Hayvan Çiftliği 1.bölüm
1.BÖLÜM
Beylik Çiftlik’in sahibi Bay Jones, her gece yaptığı gibi
kümesin kapısını örtmüş, ama çok sarhoş olduğu için tavukların girip çıktıkları
delikleri kapatmayı unutmuştu. Avluda tökezlene tekerlene yürürken, elindeki
fenerin ışığı da bir o yana bir bu yana yalpa vuruyordu. Arka kapıda botlarını
çıkarıp attı, kilerdeki fıçıdan son bir bardak daha bira doldurup bir dikişte
içti, sonra üst kata çıkıp yatak odasına girdi. Bayan Jones horul horul
uyuyordu. Yatak odasının ışığı söner sönmez, çiftliğin tüm binalarında bir
patırtı, bir koşuşturmadır başladı. Gündüzden haber salınmıştı: Koca Reis
dedikleri, bir zamanlar ödül kazanmış kır erkek domuz, bir gece önce gördüğü
garip düşü tüm hayvanlara anlatmak istiyordu. Bay Jones ortalıktan çekilir
çekilmez, herkesin büyük samanlıkta toplanması kararlaştırılmıştı. Koca Reis’e
(yarışmaya Willingdon Güzeli adıyla katılmıştı, ama herkes ona Koca Reis
diyordu) çiftlikte o kadar büyük bir saygı duyuluyordu ki, onun ne diyeceğini
öğrenmek için herkes uykusundan olmaya razıydı. Reis, büyük samanlığın bir
köşesinde, tavandaki kirişlerden birinden sarkan bir fenerin aydınlattığı bir
yükseltinin üzerine serili saman döşeğine kurulmuştu bile. On iki yaşındaydı,
son zamanlarda gövdesi biraz yağ bağlamıştı; uzun sivri köpekdişleri hiç
kesilmemiş olmasına karşın, bilge ve babacan görünen heybetli bir domuzdu. Çok
geçmeden öteki hayvanlar da birbiri ardı sıra sökün ettiler; yolu yordamınca
yerlerini almaya başladılar. Önce Bluebell, Jessie ve Pincher adlı üç köpek
göründü; ardından domuzlar geldiler, yükseltinin hemen önündeki samanların
üzerine yerleştiler. Tavuklar pencere eşiklerine tünediler, güvercinler çatı
kirişlerine kondular, koyunlarla inekler domuzların arkasına uzanıp geviş
getirmeye koyuldular. Boxer ve Clover adlı iki araba atı içeri birlikte
girdiler; samanların arasında göremeyecekleri kadar küçük bir hayvan
bulunabileceği kaygısıyla ağır ağır yürüyor, kıllı, kocaman ayaklarını yere
usulca basıyorlardı. Clover, orta yaşlı sayılabilecek, iriyarı, anaç bir
kısraktı; dördüncü tayını doğurduktan sonra eski endamını bir türlü
bulamamıştı. Boxer ise neredeyse iki metre yüksekliğinde, iki beygir gücünde,
çok iri bir hayvandı. Alnından burnunun üstüne doğru inen akıtma onu biraz ahmak
gösteriyordu; gerçekten de çiftlikteki hayvanların en zekisi sayılmazdı, ama
sağlam kişiliği ve akıllara durgunluk veren çalışkanlığıyla herkesin saygısını
kazanmıştı. Atların ardından, beyaz keçi Muriel ile Benjamin adlı eşek
göründüler. Benjamin, çiftliğin en yaşlı, en huysuz hayvanıydı. Ağzından bal
damladığı söylenemezdi, ama az söyler, öz söylerdi: “Tanrı bana sinekleri
kovayım diye bir kuyruk vermiş; ama keşke sinekler de olmasaydı, kuyruğum da.”

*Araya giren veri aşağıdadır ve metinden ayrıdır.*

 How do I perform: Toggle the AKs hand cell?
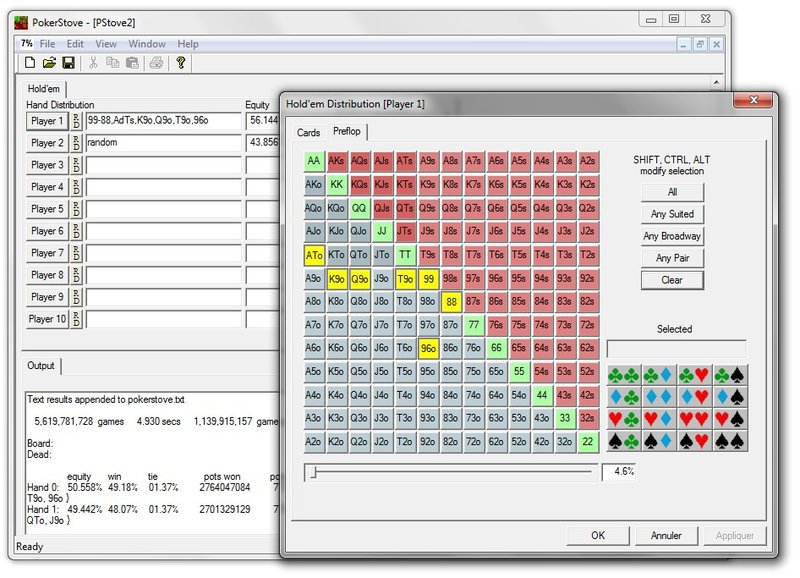(337, 162)
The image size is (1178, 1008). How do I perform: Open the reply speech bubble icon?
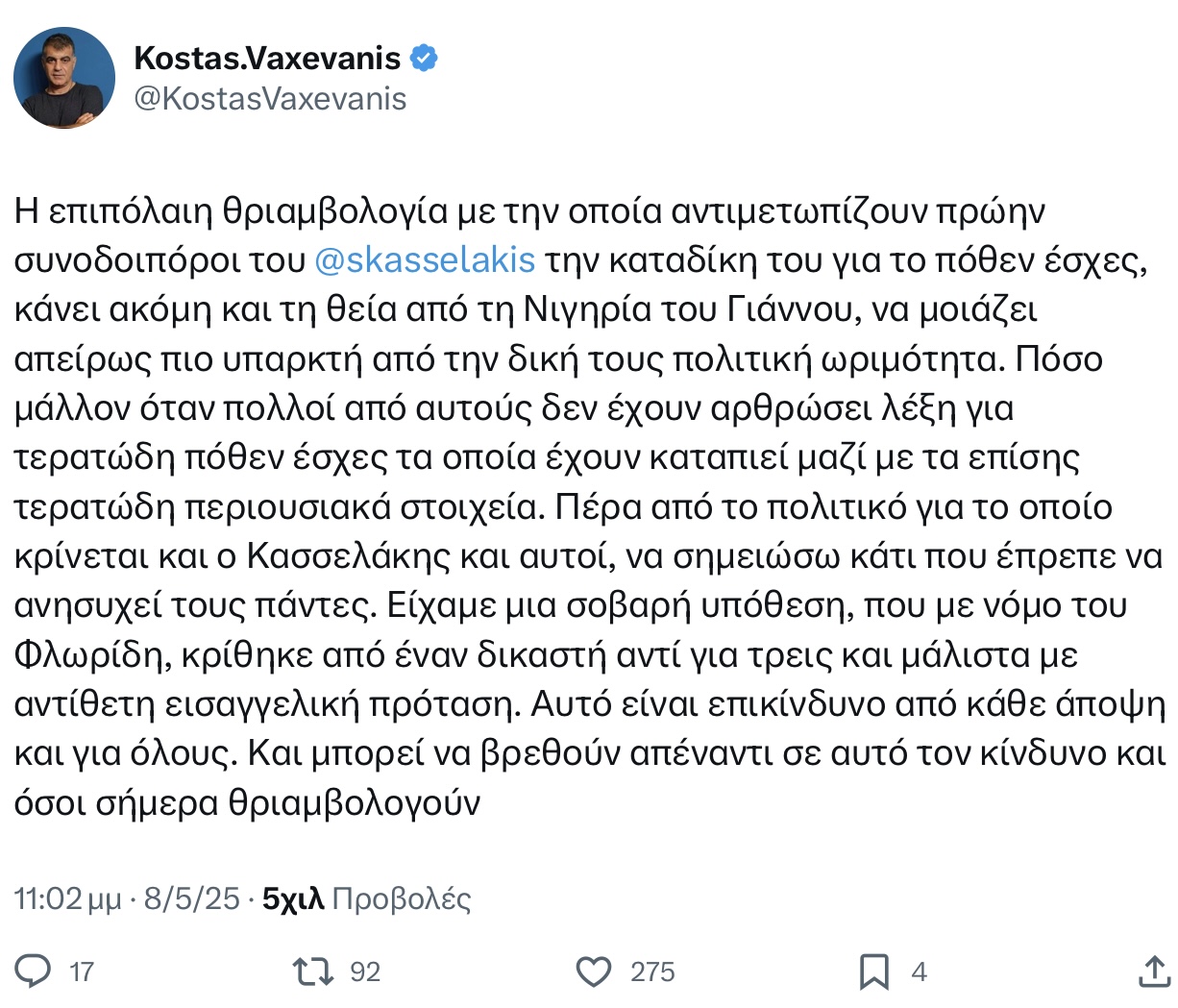click(x=34, y=971)
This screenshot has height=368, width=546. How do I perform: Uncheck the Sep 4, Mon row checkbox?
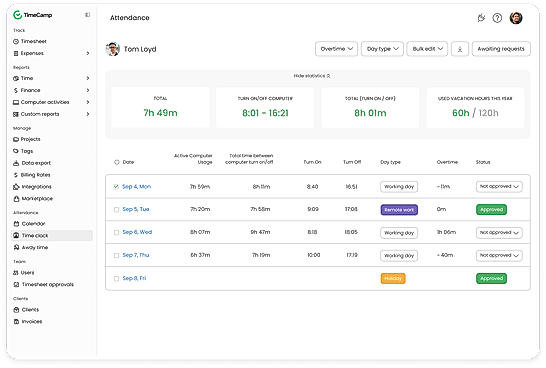pyautogui.click(x=116, y=187)
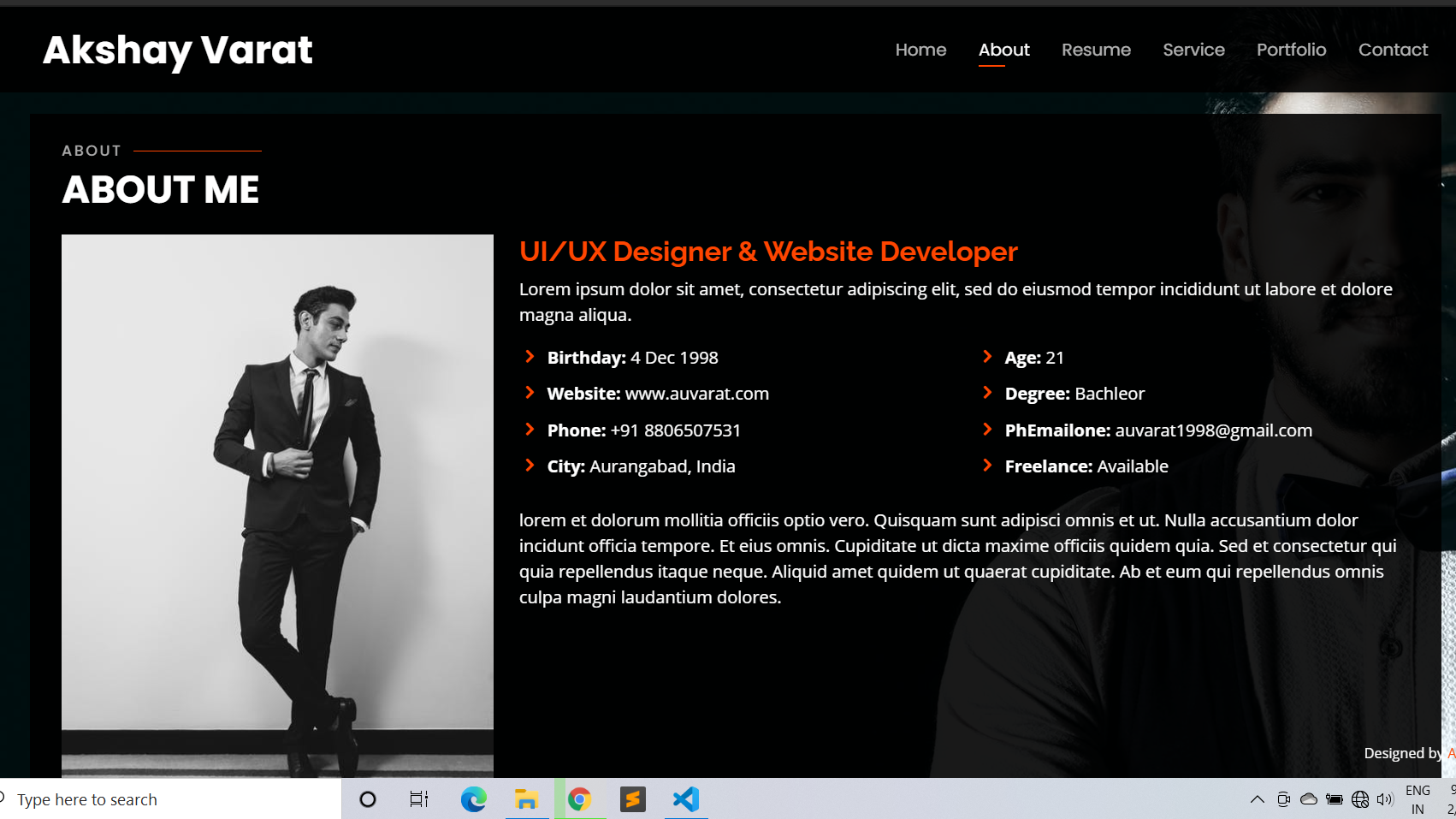
Task: Open Sublime Text from the taskbar
Action: [x=633, y=799]
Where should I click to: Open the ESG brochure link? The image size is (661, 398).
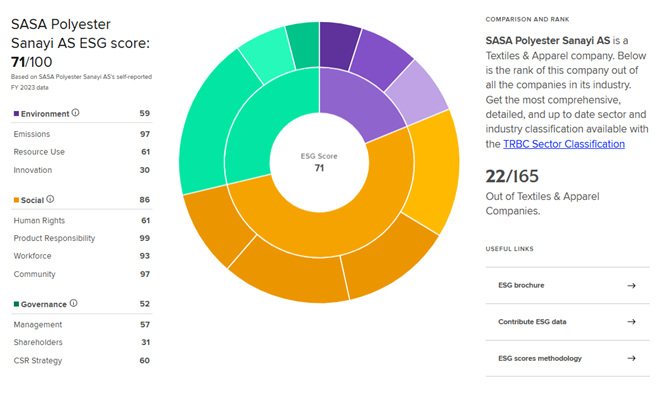(521, 285)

Çiftlikteki hayvanlar arasında bir tek o hiç gülmezdi. Neden gülmediğini
soranlara, “Gülünecek ne var ki?” diye karşılık verirdi. Ama, açıkça belli
etmemesine karşın, Boxer’a hayrandı; ikisi pazar günlerini birlikte geçirir,
genellikle meyve bahçesinin arkasındaki çayırda hiç konuşmadan yan yana otlarlardı.
İki at henüz yere uzanmışlardı ki; annelerini yitirmiş yavru ördekler ciyak
ciyak bağırarak birerlekol halinde samanlığa girdiler; paytak paytak
koşturuyor, ayaklar altında ezilmeyecekleri bir yer aranıyorlardı. Clover,
kocaman ön ayağıyla ördek yavrularının çevresine bir duvar ördü; onlar da oraya
sığınıp birbirlerine sokuldular ve o saat uykuya daldılar. Son anda, Bay
Jones’un iki tekerlekli arabasını çeken saçı uzun aklı kısa, beyaz kısrak
Mollie çıkageldi; ağzında kesmeşekeri, süzüm süzüm süzülerek içeri girdi.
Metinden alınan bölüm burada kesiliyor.